YOUR ASSIGNMENT:
Retype every entry word for word.
-------
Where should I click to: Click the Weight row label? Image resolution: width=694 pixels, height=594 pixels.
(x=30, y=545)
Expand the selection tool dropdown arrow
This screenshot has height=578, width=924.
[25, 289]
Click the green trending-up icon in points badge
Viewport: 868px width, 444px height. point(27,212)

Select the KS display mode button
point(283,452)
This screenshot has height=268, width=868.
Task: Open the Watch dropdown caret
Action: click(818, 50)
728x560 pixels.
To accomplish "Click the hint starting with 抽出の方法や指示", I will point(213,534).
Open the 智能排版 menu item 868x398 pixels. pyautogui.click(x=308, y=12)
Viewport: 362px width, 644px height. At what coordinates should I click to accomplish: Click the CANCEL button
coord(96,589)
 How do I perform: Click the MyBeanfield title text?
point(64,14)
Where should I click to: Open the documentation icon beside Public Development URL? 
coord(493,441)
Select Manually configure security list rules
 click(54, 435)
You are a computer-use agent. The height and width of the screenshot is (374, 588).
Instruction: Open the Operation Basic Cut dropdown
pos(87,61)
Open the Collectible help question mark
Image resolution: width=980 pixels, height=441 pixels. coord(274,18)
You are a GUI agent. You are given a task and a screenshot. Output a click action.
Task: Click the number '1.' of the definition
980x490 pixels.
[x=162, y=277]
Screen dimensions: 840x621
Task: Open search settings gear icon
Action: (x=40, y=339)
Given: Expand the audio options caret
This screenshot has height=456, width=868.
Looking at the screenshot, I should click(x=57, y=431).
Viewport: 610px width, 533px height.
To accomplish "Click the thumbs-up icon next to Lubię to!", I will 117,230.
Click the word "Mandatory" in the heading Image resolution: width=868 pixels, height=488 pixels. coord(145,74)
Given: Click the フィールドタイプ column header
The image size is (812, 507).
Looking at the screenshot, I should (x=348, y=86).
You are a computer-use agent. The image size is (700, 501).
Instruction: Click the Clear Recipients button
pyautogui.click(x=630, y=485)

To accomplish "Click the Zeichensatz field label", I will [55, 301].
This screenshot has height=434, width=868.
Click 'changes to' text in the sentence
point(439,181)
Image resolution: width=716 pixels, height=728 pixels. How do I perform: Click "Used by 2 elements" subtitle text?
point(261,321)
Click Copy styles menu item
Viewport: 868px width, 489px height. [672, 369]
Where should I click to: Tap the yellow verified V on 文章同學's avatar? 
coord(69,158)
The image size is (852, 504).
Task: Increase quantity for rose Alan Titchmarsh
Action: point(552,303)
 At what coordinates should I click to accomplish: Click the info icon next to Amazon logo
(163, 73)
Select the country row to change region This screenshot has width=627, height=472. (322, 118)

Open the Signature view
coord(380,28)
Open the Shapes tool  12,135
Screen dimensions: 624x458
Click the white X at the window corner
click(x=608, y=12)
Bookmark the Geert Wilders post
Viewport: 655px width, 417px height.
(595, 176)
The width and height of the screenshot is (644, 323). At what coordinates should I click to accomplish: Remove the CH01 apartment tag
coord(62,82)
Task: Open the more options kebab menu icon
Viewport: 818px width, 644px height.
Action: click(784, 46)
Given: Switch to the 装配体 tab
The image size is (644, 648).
-------
ANSWER TO THIS PROBLEM:
Where should I click to: Click the Weight row label? Image resolution: width=694 pixels, height=594 pixels.
(x=30, y=545)
Expand the selection tool dropdown arrow
This screenshot has height=578, width=924.
[25, 289]
Click the green trending-up icon in points badge
Viewport: 868px width, 444px height. point(27,212)

Select the KS display mode button
point(283,452)
This screenshot has height=268, width=868.
Task: Open the Watch dropdown caret
Action: click(818, 50)
728x560 pixels.
To accomplish "Click the hint starting with 抽出の方法や指示", I will point(213,534).
Open the 智能排版 menu item 868x398 pixels. pyautogui.click(x=308, y=12)
Viewport: 362px width, 644px height. At what coordinates should I click to accomplish: Click the CANCEL button
coord(96,589)
 How do I perform: Click the MyBeanfield title text?
point(64,14)
Where should I click to: Open the documentation icon beside Public Development URL? 
coord(493,441)
Select Manually configure security list rules
 click(54, 435)
You are a computer-use agent. The height and width of the screenshot is (374, 588).
Instruction: Open the Operation Basic Cut dropdown
pos(87,61)
Open the Collectible help question mark
Image resolution: width=980 pixels, height=441 pixels. coord(274,18)
You are a GUI agent. You are given a task and a screenshot. Output a click action.
Task: Click the number '1.' of the definition
980x490 pixels.
[x=162, y=277]
Screen dimensions: 840x621
Task: Open search settings gear icon
Action: (x=40, y=339)
Given: Expand the audio options caret
This screenshot has height=456, width=868.
Looking at the screenshot, I should click(x=57, y=431).
Viewport: 610px width, 533px height.
To accomplish "Click the thumbs-up icon next to Lubię to!", I will 117,230.
Click the word "Mandatory" in the heading Image resolution: width=868 pixels, height=488 pixels. coord(145,74)
Given: Click the フィールドタイプ column header
The image size is (812, 507).
Looking at the screenshot, I should (x=348, y=86).
You are a computer-use agent. The image size is (700, 501).
Instruction: Click the Clear Recipients button
pyautogui.click(x=630, y=485)

To accomplish "Click the Zeichensatz field label", I will [55, 301].
This screenshot has height=434, width=868.
Click 'changes to' text in the sentence
point(439,181)
Image resolution: width=716 pixels, height=728 pixels. How do I perform: Click "Used by 2 elements" subtitle text?
point(261,321)
Click Copy styles menu item
Viewport: 868px width, 489px height. [672, 369]
Where should I click to: Tap the yellow verified V on 文章同學's avatar? 
coord(69,158)
The image size is (852, 504).
Task: Increase quantity for rose Alan Titchmarsh
Action: point(552,303)
 At what coordinates should I click to accomplish: Click the info icon next to Amazon logo
(163, 73)
Select the country row to change region This screenshot has width=627, height=472. (322, 118)

Open the Signature view
coord(380,28)
Open the Shapes tool  12,135
Screen dimensions: 624x458
Click the white X at the window corner
click(x=608, y=12)
Bookmark the Geert Wilders post
Viewport: 655px width, 417px height.
(595, 176)
The width and height of the screenshot is (644, 323). At what coordinates should I click to accomplish: Remove the CH01 apartment tag
coord(62,82)
Task: Open the more options kebab menu icon
Viewport: 818px width, 644px height.
Action: click(784, 46)
Given: Switch to the 装配体 tab
The image size is (644, 648).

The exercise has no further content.